Broker, BrokerHost and "broker process"

61 views
Skip to first unread message

Honglin Yu

unread,
Jun 16, 2021, 9:40:32 AM6/16/21
to chromium-mojo
Hi Chromium-Mojo,

I am recently debugging CrOS/ml-service's multiprocess's IPC and trying to understand some internals of mojo but get confused with the relation among the Broker classthe BrokerHost class and the "broker process". It seems,

1. Although its name contains the word "broker", "BrokerHost" is actually created in sending invitations. So more accurately speaking, it always resides in the "inviter process" (usually the parent process) rather than the unique "broker process" in the graph, although they are usually the same in chrome. Is this correct?

2. If the observation in 1 is correct, it seems the "broker responsibilities" (like creating a shared buffer) are actually handled in the inviter processes (where BrokerHost resides) rather than the unique "broker process" in the graph. Is this correct?

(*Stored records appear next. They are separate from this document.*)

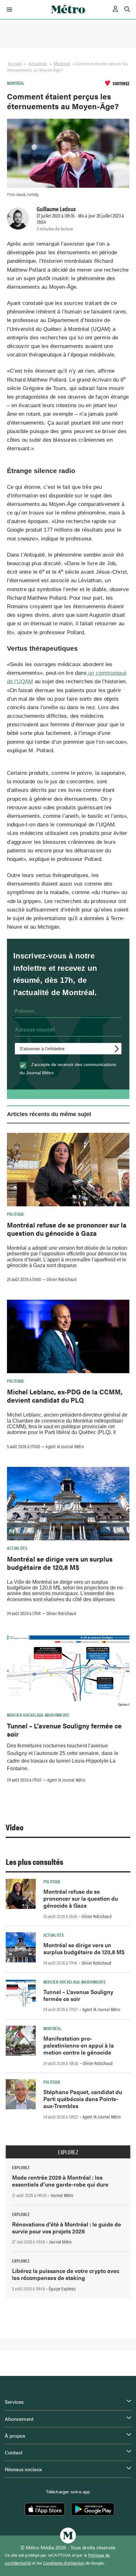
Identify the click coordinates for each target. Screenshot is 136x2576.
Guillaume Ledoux (56, 208)
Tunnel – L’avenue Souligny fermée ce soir (64, 1730)
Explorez (68, 2152)
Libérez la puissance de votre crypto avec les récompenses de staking (65, 2274)
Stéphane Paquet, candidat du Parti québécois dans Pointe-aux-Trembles (82, 2099)
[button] (8, 9)
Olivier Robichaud (61, 1279)
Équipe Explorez (62, 2288)
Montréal (62, 63)
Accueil (15, 63)
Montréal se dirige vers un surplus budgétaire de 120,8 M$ (60, 1563)
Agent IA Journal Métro (64, 1446)
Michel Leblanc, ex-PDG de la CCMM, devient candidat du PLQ (65, 1396)
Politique (15, 1213)
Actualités (37, 63)
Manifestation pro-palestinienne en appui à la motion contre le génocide (78, 2045)
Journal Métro (62, 2195)
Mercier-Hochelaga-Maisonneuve (38, 1714)
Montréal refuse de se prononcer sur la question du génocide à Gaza (67, 1229)
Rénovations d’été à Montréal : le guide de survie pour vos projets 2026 (66, 2227)
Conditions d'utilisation (63, 2563)
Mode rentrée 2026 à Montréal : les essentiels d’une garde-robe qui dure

If the observation and guesses in 1 and 2 above are correct, it seems the brokering work is actually being shared by many nodes in the graph. Then what is the point of still having a unique "broker process"?

Thanks!

Best,
Honglin

Ken Rockot

unread,
Jun 16, 2021, 1:32:02 PM6/16/21
to Honglin Yu, chromium-mojo
On Wed, Jun 16, 2021 at 6:40 AM 'Honglin Yu' via chromium-mojo <chromi...@chromium.org> wrote:
Hi Chromium-Mojo,

I am recently debugging CrOS/ml-service's multiprocess's IPC and trying to understand some internals of mojo but get confused with the relation among the Broker classthe BrokerHost class and the "broker process". It seems,

1. Although its name contains the word "broker", "BrokerHost" is actually created in sending invitations. So more accurately speaking, it always resides in the "inviter process" (usually the parent process) rather than the unique "broker process" in the graph, although they are usually the same in chrome. Is this correct?


Indeed this is a confusing double-meaning of "broker."

2. If the observation in 1 is correct, it seems the "broker responsibilities" (like creating a shared buffer) are actually handled in the inviter processes (where BrokerHost resides) rather than the unique "broker process" in the graph. Is this correct?

In the context of Broker/BrokerHost endpoints, yes these responsibilities fall on the inviter, which may not be "The Broker." The specific responsibilities however are limited to exactly two things:
  • negotiating the initial async NodeChannel connection between inviter and invitee
  • delegating shared memory allocation
The first one belongs where it is, and we should probably rename Broker/BrokerHost to InvitationClient/InvitationHost or something similar.

The second one should really be done by the broker process, and the fact that it isn't is just an artifact from when this was first implemented and we weren't thinking much about more complex process graphs than Chrome's.


If the observation and guesses in 1 and 2 above are correct, it seems the brokering work is actually being shared by many nodes in the graph. Then what is the point of still having a unique "broker process"?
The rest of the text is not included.